The question is ARE YOU WILLING  TO LET SOMEONE OR SOMETHING HARM YOUR LOVED ONE, be it your wife, child, grandchild, whom ever, !!! When I think about this I have no second thoughts . I also do alot of wilderness backpacking/camping with my kids and have had several visits from bears ,bobcats, and even had a problem with a cougar in new mexico once, but never had to fire my weapon,thank God , but if someone had been in harms way, (human or animal), then I would have made the other decision, period. I also grew up in the north (northern Indiana, 40 miles east of chicago ,15 miles east of Gary,Indiana,claimed murder capital of the U.S.A. a few years back) and I still live here .I don't look at it as unfortunate, this is   OUR HOME.  TEAM3360


----------



## turnipbwc (Feb 7, 2006)

Arming one's self?

team3360,
I agree with you. Things sure have changed in this world. I am a retired farmer/school bus driver and never had to lock you doors at night. Now I find myself checking the doors several times during the night just to make sure they are locked. I grew up with guns because back then we hunted to eat. Never needed any license to hunt on your own property either. 
The main reason I am going for my concelled weapon permit is because it I ever do need to use a gun to protect myself or my family either on my property or off, I will be legal.
Like Indiana, West Virginia can be "wild" to. Three years ago there was a robbery/triple murder in a home not far from me and it happened at night.
turnip


----------



## hertig (Feb 7, 2006)

Arming one's self?

I don't know anything unfortunate about Indiana; last time I checked they had pretty good gun laws.  Illinois has fairly bad gun laws.  And snow.  And moskitoes.  A trifecta of unfortunate.   

If someone attacks me or my loved ones, I will make every effort to stop them.  If they should die from that stopping it would be unfortunate, but they did assume that risk when they decided to attack me.


----------



## pldoolittle (Feb 9, 2006)

Arming one's self?

Of course I would be willing to defend my family.  And I carry.  But, Kirk is right.  Having been in the unfortunate situation to need my firearm twice (no shots fired) I can tell you very honestly that dropping the hammer on a paper target is very different than doing so on a human that is looking you in the eyes.  It is a very frightening situation, with huge ramifications, decisions must be made in split seconds and often with insufficient data to make an intelligent decision.
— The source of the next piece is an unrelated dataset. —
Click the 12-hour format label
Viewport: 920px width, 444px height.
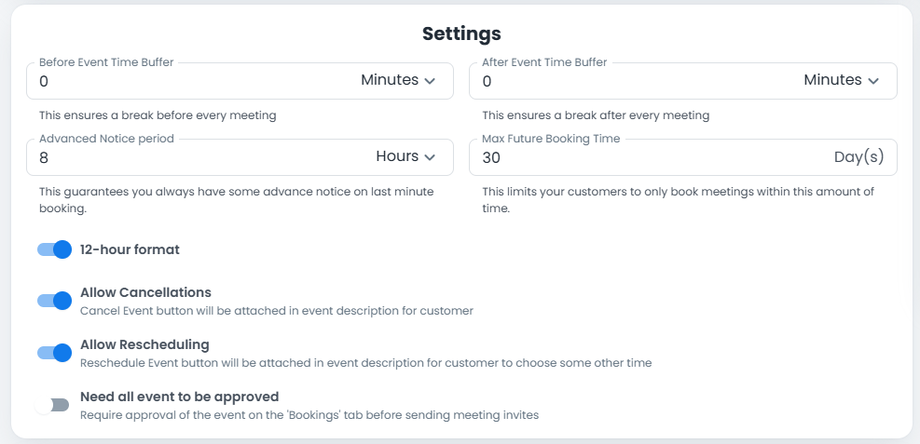point(130,249)
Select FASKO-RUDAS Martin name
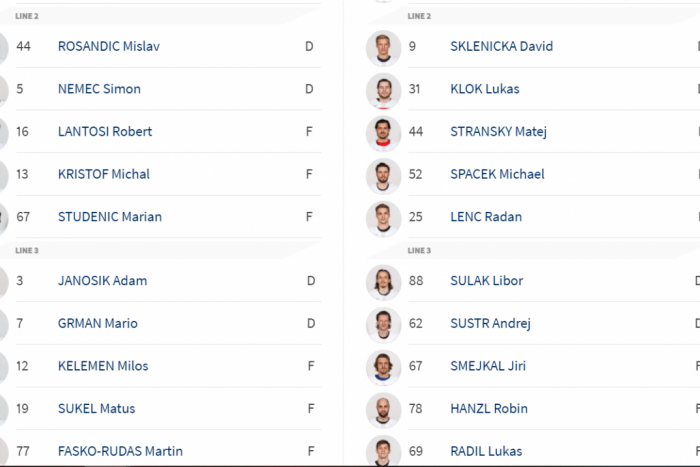 pyautogui.click(x=120, y=451)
Shooter training sounds ridiculous as it's easy to shoot a gun.  But shooter training is not about learning how to pull the trigger.  It's about making the process automatic.  It's about practice.  It's about having been there many, many times BEFORE you are faced with it for real.  That way, if you are faced with the situation you stand a fighting chance of coming out alive.

Philip
PowerHouse Pressure Washing
Fayetteville, Ga.


----------



## riggarob (Feb 10, 2006)

Arming one's self?

Better to be judged by your peers of twelve, then to be carried by your friends of six.


----------



## Two Dogs (Feb 18, 2006)

Arming one's self?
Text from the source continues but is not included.